Nei prossimi giorni provvederò a leggere, come da Lei suggeritomi, anche l’enciclica Familiaris Consortio, per trarre da essa i nuovi insegnamenti che il Signore vorrà donarmi.
Grato al Signore della grazia di averLe potuto scrivere e di essere stato aiutato, Le porgo i miei più sentiti e cordiali saluti, nonchè la promessa di sostenere nelle mie preghiere la sua opera di Apostolato.


Risposta del sacerdote

Carissimo,
ti ringrazio del riscontro che hai dato alla mia risposta.

1. Sono molto contento per tutto quello che hai scritto: la volontà di approfondire il magistero della Chiesa leggendo la Familiaris consortio, il desiderio di condividere la mia risposta con la tua ragazza (era soprattutto a lei che pensavo quando scrivevo), il bisogno di interiorità, che è l’anima della vita cristiana, perché diversamente tutto si riduce a quello che giustamente chiami “attivismo”.
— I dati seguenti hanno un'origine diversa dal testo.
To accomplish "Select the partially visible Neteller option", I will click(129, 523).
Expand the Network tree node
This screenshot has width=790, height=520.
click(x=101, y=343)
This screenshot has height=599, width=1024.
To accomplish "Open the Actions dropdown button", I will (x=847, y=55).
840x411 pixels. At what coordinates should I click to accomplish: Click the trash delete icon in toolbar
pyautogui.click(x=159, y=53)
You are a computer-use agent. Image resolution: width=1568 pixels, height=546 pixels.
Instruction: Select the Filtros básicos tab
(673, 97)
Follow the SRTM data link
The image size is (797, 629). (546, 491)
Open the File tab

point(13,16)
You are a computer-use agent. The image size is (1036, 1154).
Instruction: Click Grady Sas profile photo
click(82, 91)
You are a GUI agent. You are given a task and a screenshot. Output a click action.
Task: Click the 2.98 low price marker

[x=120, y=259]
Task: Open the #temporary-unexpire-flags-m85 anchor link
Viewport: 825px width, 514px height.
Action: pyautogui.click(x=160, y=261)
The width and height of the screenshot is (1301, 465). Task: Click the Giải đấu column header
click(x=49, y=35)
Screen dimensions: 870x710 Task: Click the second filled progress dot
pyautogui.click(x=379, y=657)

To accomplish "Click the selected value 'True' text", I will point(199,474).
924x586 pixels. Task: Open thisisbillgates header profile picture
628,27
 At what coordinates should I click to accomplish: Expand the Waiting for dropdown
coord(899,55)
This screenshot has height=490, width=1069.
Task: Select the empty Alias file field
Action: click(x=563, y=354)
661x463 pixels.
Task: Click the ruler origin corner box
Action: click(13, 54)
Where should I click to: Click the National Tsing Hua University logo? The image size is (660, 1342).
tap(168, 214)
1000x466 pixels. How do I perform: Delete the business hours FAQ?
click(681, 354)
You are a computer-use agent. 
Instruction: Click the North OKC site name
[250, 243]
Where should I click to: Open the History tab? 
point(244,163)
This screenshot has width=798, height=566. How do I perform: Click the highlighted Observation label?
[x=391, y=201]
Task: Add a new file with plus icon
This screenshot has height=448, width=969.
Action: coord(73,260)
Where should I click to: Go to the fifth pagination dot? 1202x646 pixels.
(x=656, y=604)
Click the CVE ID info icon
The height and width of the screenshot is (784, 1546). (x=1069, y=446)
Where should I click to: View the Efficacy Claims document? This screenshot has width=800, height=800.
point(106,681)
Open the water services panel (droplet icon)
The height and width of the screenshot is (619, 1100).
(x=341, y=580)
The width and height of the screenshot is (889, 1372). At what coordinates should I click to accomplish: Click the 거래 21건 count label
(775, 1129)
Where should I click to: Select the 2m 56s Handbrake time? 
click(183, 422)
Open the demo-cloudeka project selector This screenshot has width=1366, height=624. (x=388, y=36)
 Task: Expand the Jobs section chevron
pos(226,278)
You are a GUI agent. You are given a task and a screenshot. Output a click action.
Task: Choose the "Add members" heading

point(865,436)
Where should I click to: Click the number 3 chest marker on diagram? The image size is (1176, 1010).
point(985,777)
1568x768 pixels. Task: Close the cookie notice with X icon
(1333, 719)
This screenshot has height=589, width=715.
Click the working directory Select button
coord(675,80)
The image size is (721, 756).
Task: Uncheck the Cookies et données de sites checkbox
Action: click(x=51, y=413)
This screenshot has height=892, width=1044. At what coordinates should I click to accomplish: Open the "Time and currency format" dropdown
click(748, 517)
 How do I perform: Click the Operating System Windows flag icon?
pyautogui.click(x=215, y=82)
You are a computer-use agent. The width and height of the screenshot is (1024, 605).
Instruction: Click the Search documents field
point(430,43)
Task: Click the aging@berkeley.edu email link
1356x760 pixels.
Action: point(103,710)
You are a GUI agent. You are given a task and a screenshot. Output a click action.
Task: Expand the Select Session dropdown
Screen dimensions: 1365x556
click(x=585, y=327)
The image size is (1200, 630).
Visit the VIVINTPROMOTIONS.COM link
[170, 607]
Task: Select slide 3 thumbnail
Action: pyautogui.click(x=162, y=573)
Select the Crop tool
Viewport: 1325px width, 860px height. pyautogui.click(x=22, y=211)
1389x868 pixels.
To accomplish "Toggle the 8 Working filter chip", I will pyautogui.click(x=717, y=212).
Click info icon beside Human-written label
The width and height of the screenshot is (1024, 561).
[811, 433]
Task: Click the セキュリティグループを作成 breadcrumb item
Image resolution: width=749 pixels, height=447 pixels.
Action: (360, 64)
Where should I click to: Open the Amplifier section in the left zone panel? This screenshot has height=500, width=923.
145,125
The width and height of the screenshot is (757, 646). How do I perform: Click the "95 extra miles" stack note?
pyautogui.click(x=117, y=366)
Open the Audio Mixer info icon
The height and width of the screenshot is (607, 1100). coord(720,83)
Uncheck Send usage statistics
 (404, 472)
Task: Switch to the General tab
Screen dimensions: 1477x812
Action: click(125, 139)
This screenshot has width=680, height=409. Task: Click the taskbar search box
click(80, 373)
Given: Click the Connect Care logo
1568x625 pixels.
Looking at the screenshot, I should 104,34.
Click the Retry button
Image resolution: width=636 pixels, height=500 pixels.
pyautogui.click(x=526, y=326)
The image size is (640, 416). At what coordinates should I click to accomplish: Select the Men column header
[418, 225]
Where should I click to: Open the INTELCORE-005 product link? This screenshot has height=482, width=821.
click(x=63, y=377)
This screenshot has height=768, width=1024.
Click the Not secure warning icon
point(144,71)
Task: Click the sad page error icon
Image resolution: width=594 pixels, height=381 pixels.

2. A proposito della vocazione ad essere apostolo della famiglia mi piace riportarti quanto Giovanni Paolo II ha scritto nella lettera alle famiglie del 2.2.1994. Dopo aver parlato di un patrimonio di verità sulla famiglia che la Chiesa possiede e che costituisce “il tesoro della verità cristiana sulla famiglia”, ricorda che le sole testimonianze scritte non bastano. Dice: “Ben più importanti sono quelle vive”.
E dopo aver ricordato che Paolo VI aveva detto che “l’uomo contemporaneo ascolta più volentieri i testimoni che i maestri, o, se ascolta i maestri, è perché sono dei testimoni”, dice: “è soprattutto ai testimoni che, nella Chiesa, è affidato il tesoro della famiglia: a quei padri e a quelle madri, figlie e figlie, che attraverso la famiglia hanno trovato la strada della loro vocazione umana e cristiana, la dimensione dell’uomo interiore (Ef 3,16), di cui parla l’apostolo, ed hanno così raggiunto la santità” (lettera alle famiglie “Gratissimam sane”, n. 23).

3. Circa il sentirsi soli nel credere e nel vivere secondo la luce di Cristo ti dico questo: anche don Bosco quando ha cominciato era solo. E così è stato per tanti altri, i quali inizialmente non hanno potuto godere dell’aiuto e del conforto che giunge dalla testimonianza e dall’aiuto di una comunità.
Ma vedrai che dal momento in cui voi due sarete luce per altre coppie, si formerà inevitabilmente una certa comunione di esperienza cristiana.
Non è necessario fare chissà che cosa perché questo si avveri. È sufficiente essere cristiani, come per una lampadina sana è sufficiente schiacciare l’interruttore perché possa illuminare.
La mia esperienza di sacerdote mi attesta che è così.

Ti esprimo un augurio che si trova nella liturgia della Chiesa: “Quello che Dio ha iniziato in te, lo porti a compimento” (quod Deus incepit, ipse perficiat).
Ti ringrazio, ti assicuro la mia preghiera e ti benedico.